Aim of the exercise → Everything in the listing below except the pictures should be reproduced exactly.

[[ Record excerpts open ]]

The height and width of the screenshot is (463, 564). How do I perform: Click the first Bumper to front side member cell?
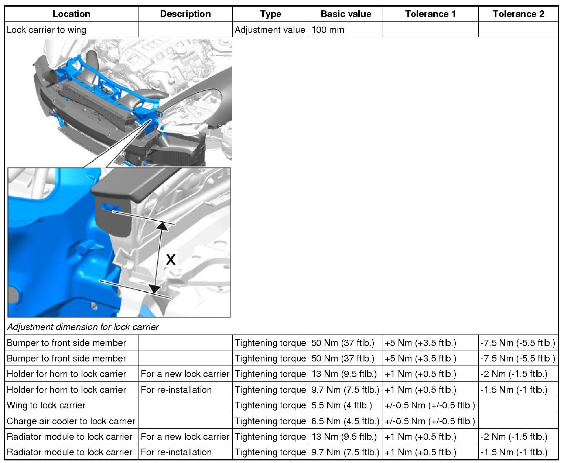tap(66, 343)
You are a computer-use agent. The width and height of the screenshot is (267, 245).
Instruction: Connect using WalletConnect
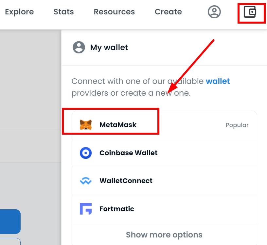(164, 181)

[[ Record excerpts closed ]]

Written solution →
The height and width of the screenshot is (463, 564). How do I perform: Click the first Bumper to front side member cell?
tap(66, 343)
You are a computer-use agent. The width and height of the screenshot is (267, 245).
Instruction: Connect using WalletConnect
(164, 181)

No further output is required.